Using the data collection methods currently available to it, GPP also had three reportable gas releases in 2014 that totaled 78.248 million standard cubic feet (MMscf). Of this total, two were categorized as off-site and one was categorized as on-site.
GPP Total Reportable Liquids Spills by Frequency
GasPipelines & Processing Total Reportable Liquids Spills (2010-2014)
GPP Total Reportable Liquids Spills by Volume
Gas Pipelines & Processing Total Reportable Liquids Spills by Volume (2010-2014)
GPP Total Reportable Gas Spills by Frequency
Gas Pipelines & Processing Total Reportable Gas Releases (2012-2014)
GPP Total Reportable Gas Spills by Volume
Gas Pipelines & Processing Total Reportable Gas Releases by Volume (2012-2014)
Using the data collection methods currently available to it, in 2014, GD reported one major incident.
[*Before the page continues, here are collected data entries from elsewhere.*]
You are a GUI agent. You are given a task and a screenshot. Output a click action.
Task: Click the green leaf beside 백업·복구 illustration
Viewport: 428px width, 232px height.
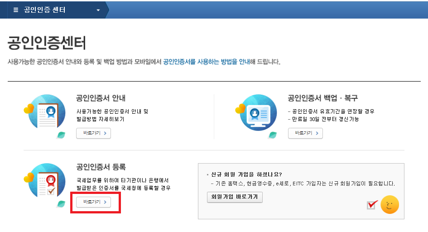click(x=273, y=135)
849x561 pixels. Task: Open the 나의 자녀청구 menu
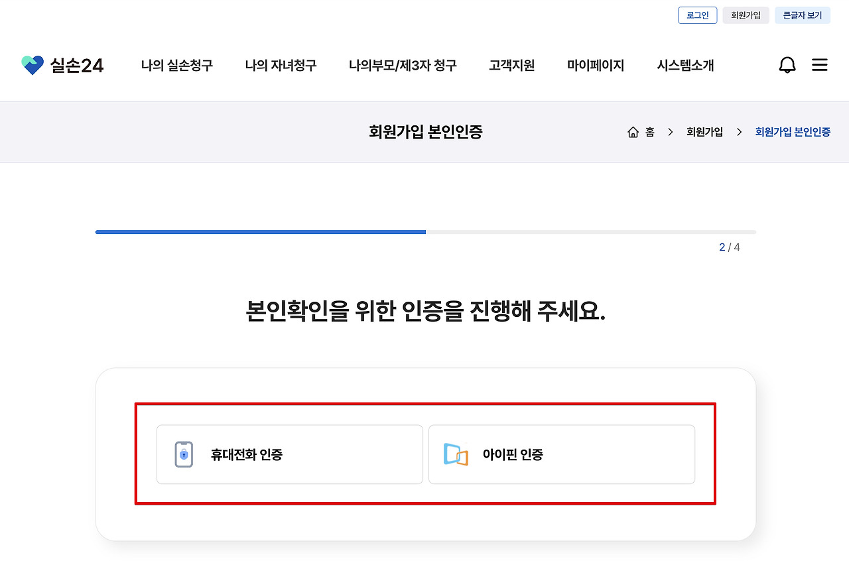(x=281, y=65)
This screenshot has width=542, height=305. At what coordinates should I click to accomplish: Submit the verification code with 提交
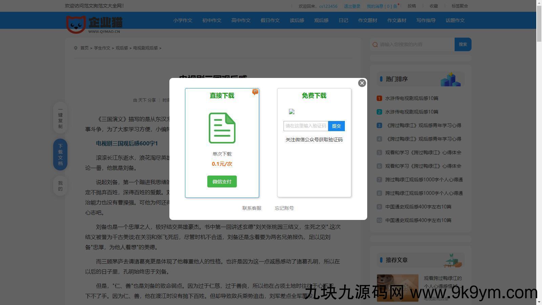point(336,126)
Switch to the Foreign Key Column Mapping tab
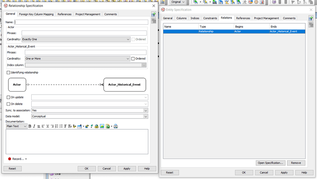The height and width of the screenshot is (179, 317). (36, 14)
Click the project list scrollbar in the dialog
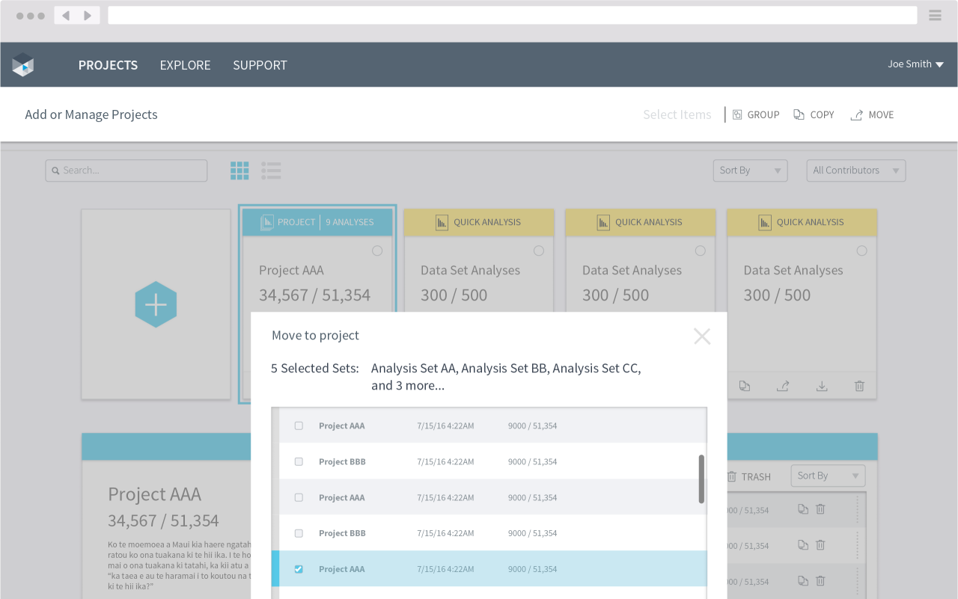The height and width of the screenshot is (599, 958). 701,479
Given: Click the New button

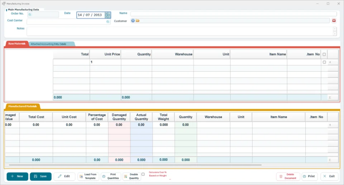Looking at the screenshot, I should [x=17, y=176].
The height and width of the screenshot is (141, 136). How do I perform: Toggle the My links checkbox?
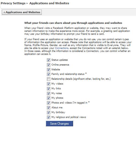point(48,89)
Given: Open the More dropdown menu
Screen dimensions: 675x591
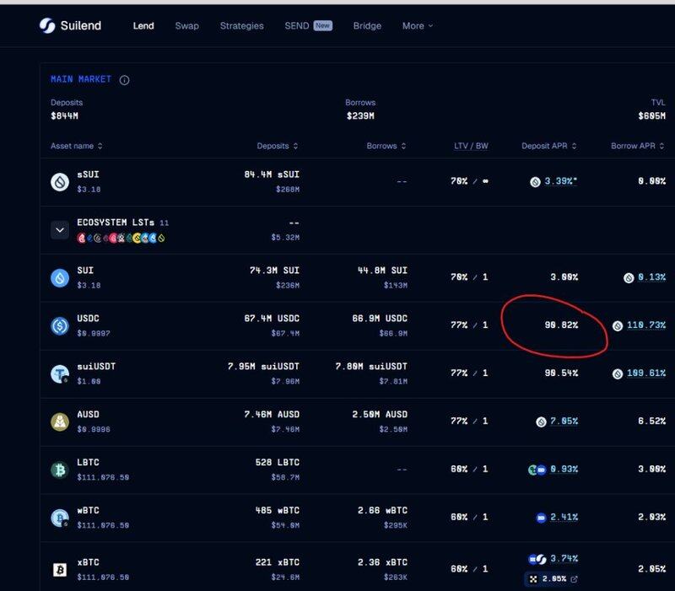Looking at the screenshot, I should click(x=417, y=26).
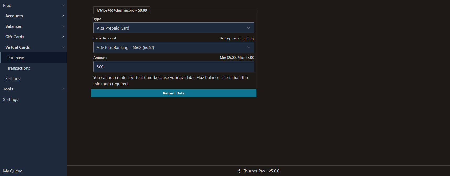Expand Gift Cards via its arrow
Screen dimensions: 450x176
click(x=63, y=37)
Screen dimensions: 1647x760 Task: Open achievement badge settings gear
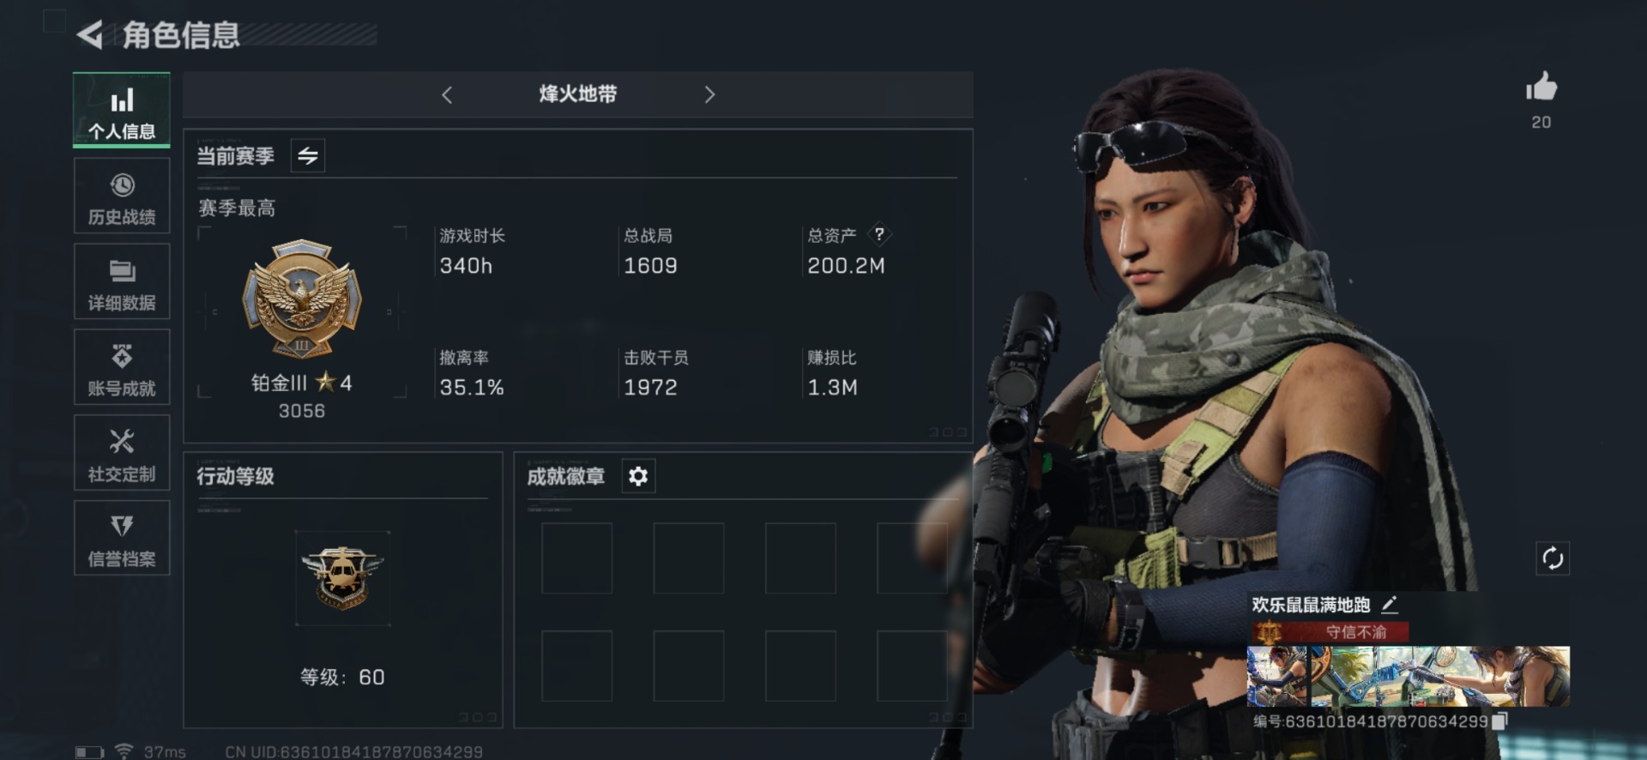pos(638,476)
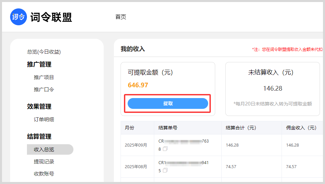This screenshot has height=184, width=325.
Task: Click the 结算合计（元） column header
Action: (x=241, y=128)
The incident involved an overpressure and minor property damage, but no injuries. GD conducted an incident investigation and has implemented improvements to its management systems aimed at preventing a reoccurrence.
Gas Distribution's Reduction of Third-Party Damages – GD's largest operational threat is third-party damage to its natural gas pipeline infrastructure. Preventing damage improves worker and public safety, as well as the integrity of GD's gas distribution assets.
The number of damages that occur on natural gas pipeline infrastructure strongly correlates to the amount of construction activity being done in a particular area. As such, a key damage prevention measure is to provide the location of related underground infrastructure to excavators before they dig. By providing this information, GD - and, in particular, Enbridge Gas Distribution - has been successful in reducing damages per thousand locate requests.
Gas Distribution Damages per 1,000 third-party locate requests
How Liquids Pipelines' Spill Performance (Frequency and Volume) Compares with the Rest of Industry
Canada – There are few sources of publicly available pipeline incident data in Canada that we can use to compare our liquids pipelines operations with those of the rest of the industry.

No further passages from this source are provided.